Comic_and_Gamer_Nerd said :

dungfungus said :

Removing the copper cables is a massive mistake. What happens when the optic fibre starts to breakdown in 20 years time?

Lol did Alan jones mention this to you?

+1 – Tony Abbott’s media man

Look the Coalition are making strides. At one point it was wireless for everyone, who needs fixed line broadband? The answer of course will be everyone, when everyone is trying to use the fixed broadband wireless and realise its shortcomings and the fact its one thing to surf on it with a phone, another for a PC or 2.

Actually i think Alkan Jones still trotts that line out. Maybe he is feeling threatened by broadband because people might stop listening to his biased scare campaigns that he runs.

“Alkan” Jones? Oh, yes!

Grrrr said :

Leaving aside what your contractor claimed, have you concreted over an easement or not? If you have, NBNCo really shouldn’t be paying for removing the concrete.

Is this in the front of your property, or out the back?.

It’s the back yard, but both the front and rear of my property have street frontage.

I have no idea if the concrete is over an easement. To tell you the truth I don’t even know what an easement is. That is why I employed professionals to lay the slabs and build the pergola. I assume they know what an easement is and whether the work they are doing is interfering with whatever the function of an easement is.

How can I tell? Is there a sign or symbol marked somewhere? What should I be looking for? (This is a serious question by the way)

enrique said :

damien haas said :

Another NBN downside is that my perfectly serviceable decadic phones will be rendered unusable.

Yeah, I was also very pi$$ed off when I wasn’t able to use my buggy whips anymore.
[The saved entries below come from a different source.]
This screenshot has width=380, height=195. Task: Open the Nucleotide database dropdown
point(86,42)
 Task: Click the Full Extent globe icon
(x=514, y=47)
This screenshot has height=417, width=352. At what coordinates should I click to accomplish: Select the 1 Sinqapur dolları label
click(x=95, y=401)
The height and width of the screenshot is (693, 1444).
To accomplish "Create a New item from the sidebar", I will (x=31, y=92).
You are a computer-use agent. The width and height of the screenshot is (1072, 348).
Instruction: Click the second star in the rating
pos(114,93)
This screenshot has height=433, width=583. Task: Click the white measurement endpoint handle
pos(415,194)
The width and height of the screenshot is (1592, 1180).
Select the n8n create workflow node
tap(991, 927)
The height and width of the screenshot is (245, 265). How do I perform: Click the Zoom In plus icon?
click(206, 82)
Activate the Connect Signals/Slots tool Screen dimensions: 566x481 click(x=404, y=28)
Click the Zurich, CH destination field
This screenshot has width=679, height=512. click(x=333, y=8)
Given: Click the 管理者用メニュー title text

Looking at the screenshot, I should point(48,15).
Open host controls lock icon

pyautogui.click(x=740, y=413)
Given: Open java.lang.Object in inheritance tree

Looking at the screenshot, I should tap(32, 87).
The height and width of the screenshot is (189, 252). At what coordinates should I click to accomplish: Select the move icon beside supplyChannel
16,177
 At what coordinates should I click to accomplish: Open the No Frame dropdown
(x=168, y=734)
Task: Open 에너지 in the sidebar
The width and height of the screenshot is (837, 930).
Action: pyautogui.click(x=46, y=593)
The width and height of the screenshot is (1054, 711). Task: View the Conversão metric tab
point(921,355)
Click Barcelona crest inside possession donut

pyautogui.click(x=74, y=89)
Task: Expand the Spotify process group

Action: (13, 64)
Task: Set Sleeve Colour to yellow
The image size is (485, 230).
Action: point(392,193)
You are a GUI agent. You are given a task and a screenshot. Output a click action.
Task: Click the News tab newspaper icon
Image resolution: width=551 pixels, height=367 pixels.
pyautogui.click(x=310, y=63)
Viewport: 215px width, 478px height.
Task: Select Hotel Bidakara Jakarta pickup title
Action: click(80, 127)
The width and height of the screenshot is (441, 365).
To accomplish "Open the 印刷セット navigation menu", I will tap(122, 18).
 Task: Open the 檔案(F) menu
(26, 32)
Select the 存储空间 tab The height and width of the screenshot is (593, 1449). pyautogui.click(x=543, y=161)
Friggin progress!

🙁

GET OFF MY LAWN!!!

If you still have buggy whips, are you interested in a bit of S & M?

It is a sad indictment on our society when the benchmark for the best national broadband options has come down to the one that downloads the latest Hollywood crap movie at the fastest speed.

bigfeet said :

Anyway, I actually want fibre broadband and support the idea of the NBN, so of course I will get it done, its not costing me anything monetarily.

But that doesn’t mean I have to be happy about my yard being dug up.

Leaving aside what your contractor claimed, have you concreted over an easement or not? If you have, NBNCo really shouldn’t be paying for removing the concrete.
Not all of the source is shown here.